Ataques de supremacistas e opositores ao governo matam mais do que atentados muçulmanos

Estudo mostra que, desde 11 de setembro, 48 pessoas foram vítimas extremistas de direita, enquanto 26 foram mortas por jihadistas

diario da manha

Desde os ataques de 11 de setembro, quase o dobro de pessoas foram mortas nos Estados Unidos por supremacistas brancos e extremistas antigovernamentais do que por muçulmanos radicais, informou o “New York Times” nesta quarta-feira. Segundo um estudo do centro de pesquisa Nova América, neste período 48 americanos morreram em atentados sem relação com motivações muçulmanas, enquanto 26 foram vítimas de autoproclamados jihadistas.
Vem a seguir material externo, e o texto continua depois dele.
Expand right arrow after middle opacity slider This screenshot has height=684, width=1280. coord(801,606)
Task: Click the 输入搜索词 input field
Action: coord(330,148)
O caso mais recente que evidencia a pesquisa foi o massacre em uma igreja frequentada por negros em Charleston, na Carolina do Sul, que deixou nove mortos. O ataque da última semana , considerado como um “crime racial”, gerou muita comoção entre os americanos e reacendeu a discussão sobre manifestações de supremacia branca. Mas o episódio é só mais um exemplo de uma série de atentados letais realizados por pessoas que defendem o ódio racial, a hostilidade ao governo e teorias que nega a legitimidade das leis americanas.

— As agências de aplicação da lei em todo o país têm mostrado que a ameaça de extremistas muçulmanos não é tão grande quanto a ameaça de extremistas de direita — disse Charles Kurzman, da Universidade da Carolina do Norte.

A pesquisa mostra que foram realizados 19 ataques deste tipo desde 11 de setembro. No mesmo período, ocorreram sete ataques letais por militantes islâmicos.

Esses números, novos para o público, já são conhecidos pelas autoridades. Uma pesquisa a ser publicada esta semana perguntou a 382 departamentos de polícia e delegacias por todo o país quais eram as três maiores ameaças de extremismo em cada local. Enquanto 74% dos interrogados respondeu violência contra o governo, 39% apontou a al Qaeda.

Segundo o especialista em terrorismo John G. Horgan, da Universidade de Massachusetts Lowell, o descompasso entre as percepções públicas e casos reais está cada vez mais óbvio para os estudiosos.

— Agora há uma aceitação da ideia de que a ameaça do terrorismo jihadista nos Estados Unidos tem sido exagerada — disse Horgan. — E há uma crença de que a ameaça da extrema-direita, a violência contra o governo tem sido subestimado.